Les partis ontariens échouent à construire le « chaînon manquant » vital dans le logement

Lorsqu’il s’agit de s’attaquer à la crise de l’abordabilité du logement en Ontario, presque tout le monde s’entend sur ce qu’il faut faire : construire beaucoup plus de maisons.

Le problème est qu’aucun des partis qui demandent votre vote le 2 juin n’a de plan convaincant pour atteindre les objectifs ambitieux qu’ils se sont fixés.

Nous avons nourri nos espoirs plus tôt cette année lorsqu’un groupe de travail nommé par le gouvernement Ford a produit un rapport admirablement clair et compact sur la façon de s’attaquer au problème de l’offre en retard par rapport à la demande – en particulier dans la région du Grand Toronto, qui ajoute environ 100 000 personnes par an. .

Le panel a mis le doigt sur une des principales raisons du problème : le fait que les municipalités mettent généralement la plupart de leurs terres hors limites pour autre chose que les maisons unifamiliales.
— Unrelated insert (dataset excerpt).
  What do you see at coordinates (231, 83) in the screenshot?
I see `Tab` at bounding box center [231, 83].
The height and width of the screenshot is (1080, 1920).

À Toronto, c’est 70 p.

Ainsi, dans la majeure partie de la ville, vous ne pouvez pas construire de duplex ou de petits immeubles d’appartements, ce qu’on appelle le « chaînon manquant » qui rendrait les villes plus denses en permettant la construction de beaucoup plus d’unités.
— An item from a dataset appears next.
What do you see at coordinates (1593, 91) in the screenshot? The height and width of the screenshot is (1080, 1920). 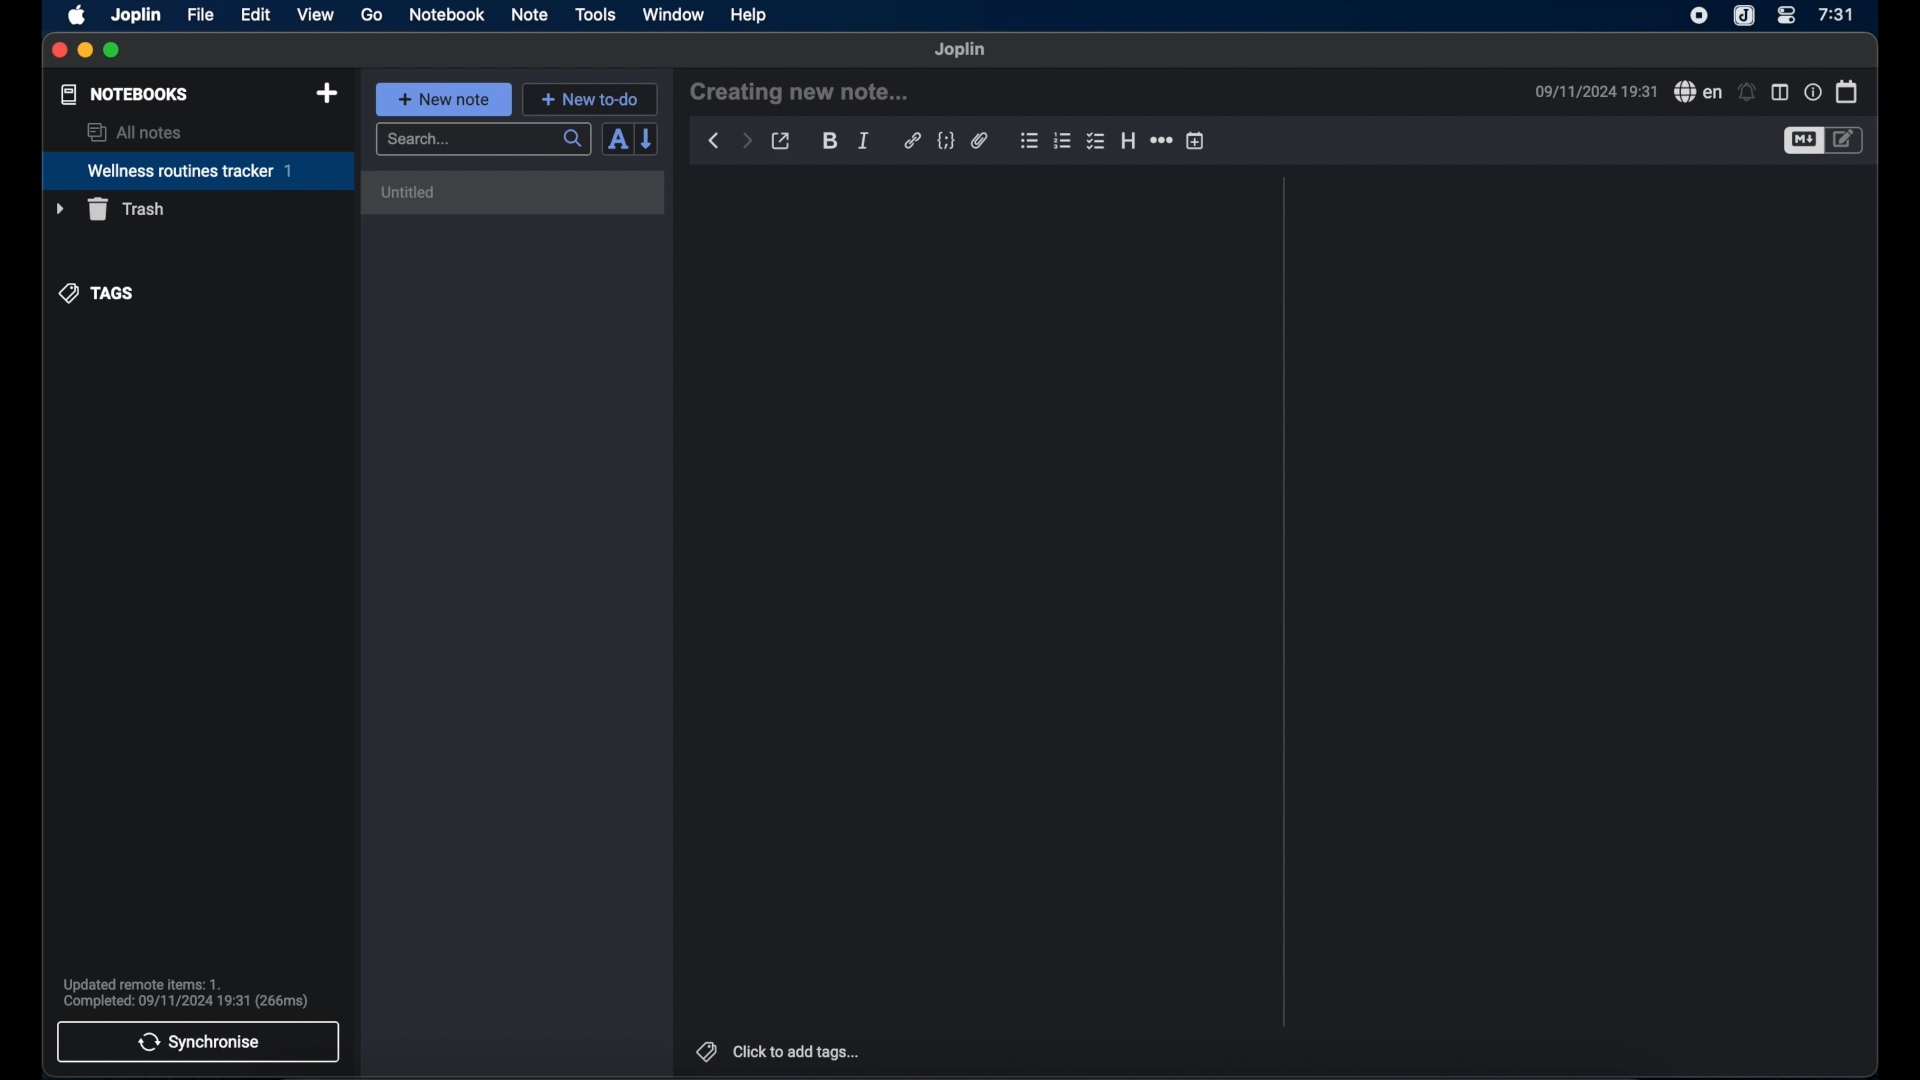 I see `09/11/2024 19:31` at bounding box center [1593, 91].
Mais cela signifierait s’appuyer fortement sur les municipalités dont les conseils parlent généralement au nom des propriétaires existants – ceux qui veulent préserver le «caractère de quartier» de leurs villes en gardant les choses telles qu’elles sont. C’est ce qu’on appelle le “zonage d’exclusion”.

Ce n’est donc pas une grande surprise que lorsque le gouvernement Ford a produit un plan de logement en mars, il n’a manifestement pas abordé ce problème de front.
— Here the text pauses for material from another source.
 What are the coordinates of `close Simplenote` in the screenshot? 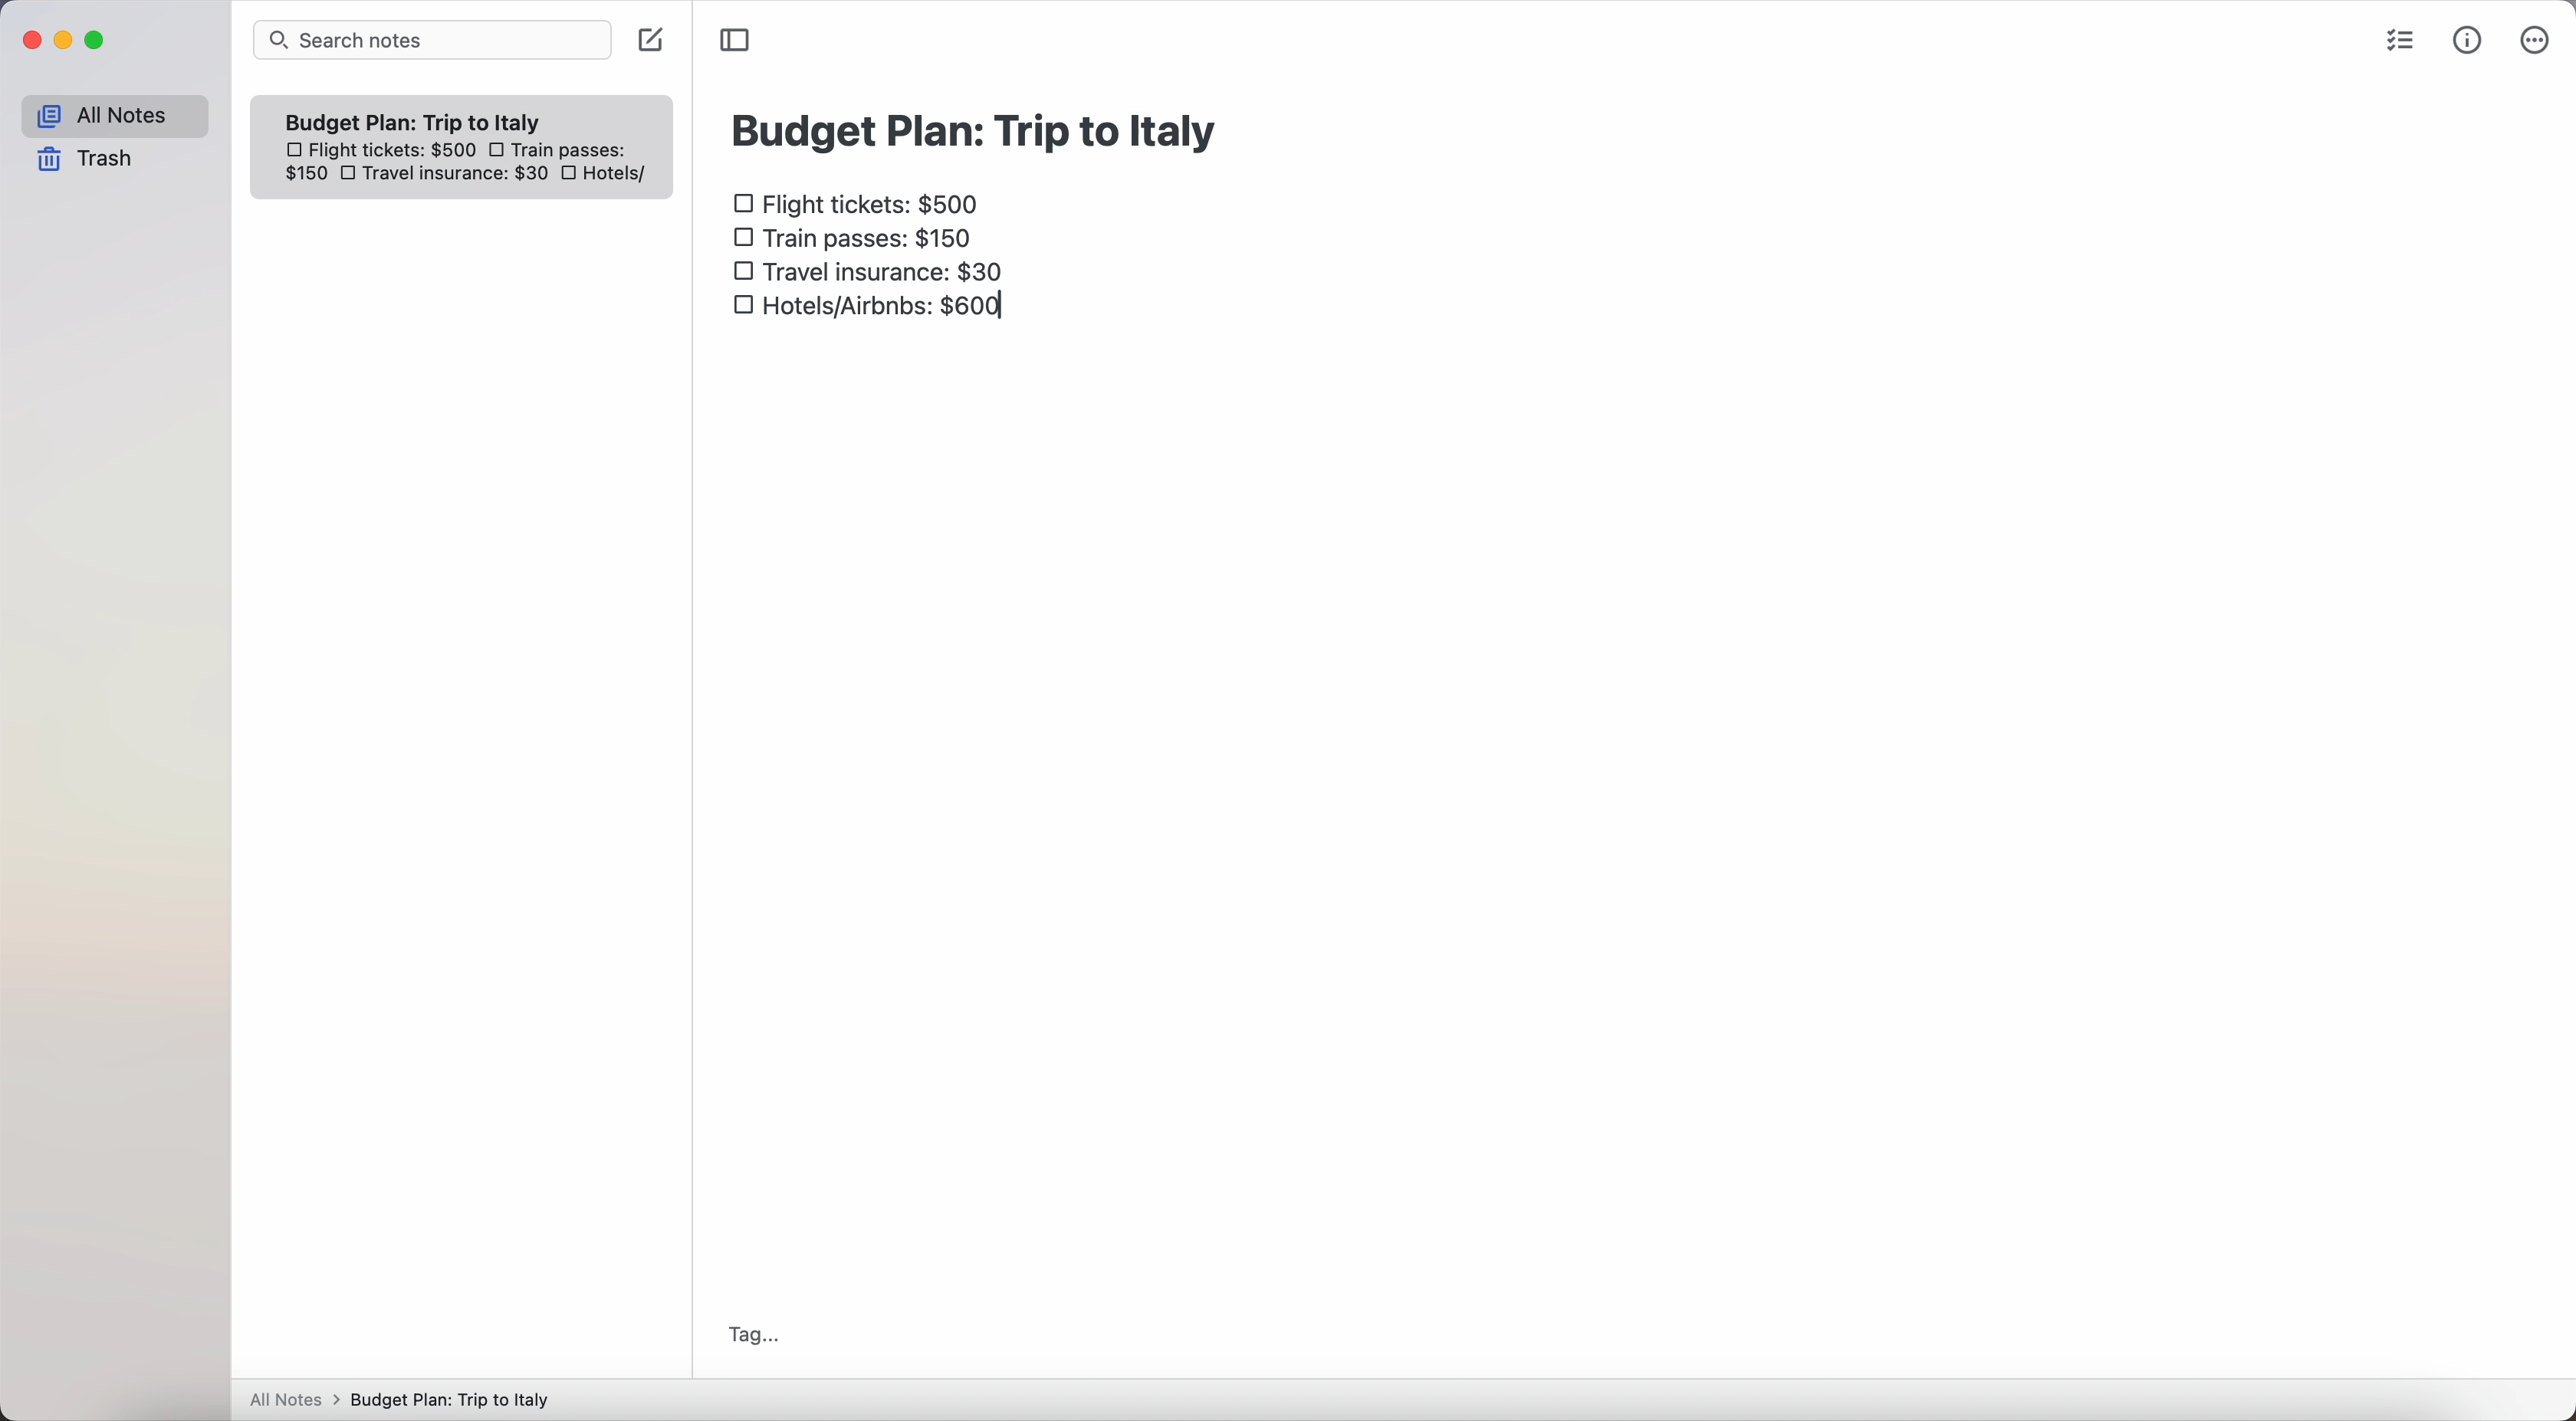 It's located at (31, 40).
Le plan ne faisait aucune mention de l’objectif ambitieux fixé par le groupe de travail : construire 1,5 million de nouveaux logements au cours de la prochaine décennie. Et il n’avait rien à dire sur le zonage d’exclusion.

Au moins, le ministre des Affaires municipales a expliqué franchement pourquoi il n’avait pas donné suite à la principale recommandation du groupe de travail : il ne voulait pas bouleverser les villes et villages. “Ils ne sont tout simplement pas encore là”, a-t-il déclaré.

Les électeurs qui veulent se décider en se basant au moins en partie sur le parti qui s’attaquerait le mieux à la crise de l’abordabilité du logement trouveront plus à mâcher dans les plates-formes proposées par les néo-démocrates, les libéraux et les verts. Mais, sur ce même point crucial, les partis d’opposition sont également en deçà.

Du côté positif, le NPD et les libéraux incluent l’objectif de construire 1,5 million de nouvelles maisons au cours des 10 prochaines années. Mais cela ne sera pas réalisable à moins que les villes n’autorisent des logements plus denses sur une plus grande partie de leur superficie ; le temps est révolu où la simple construction de banlieues sans fin sur des terrains vides pouvait être justifiée.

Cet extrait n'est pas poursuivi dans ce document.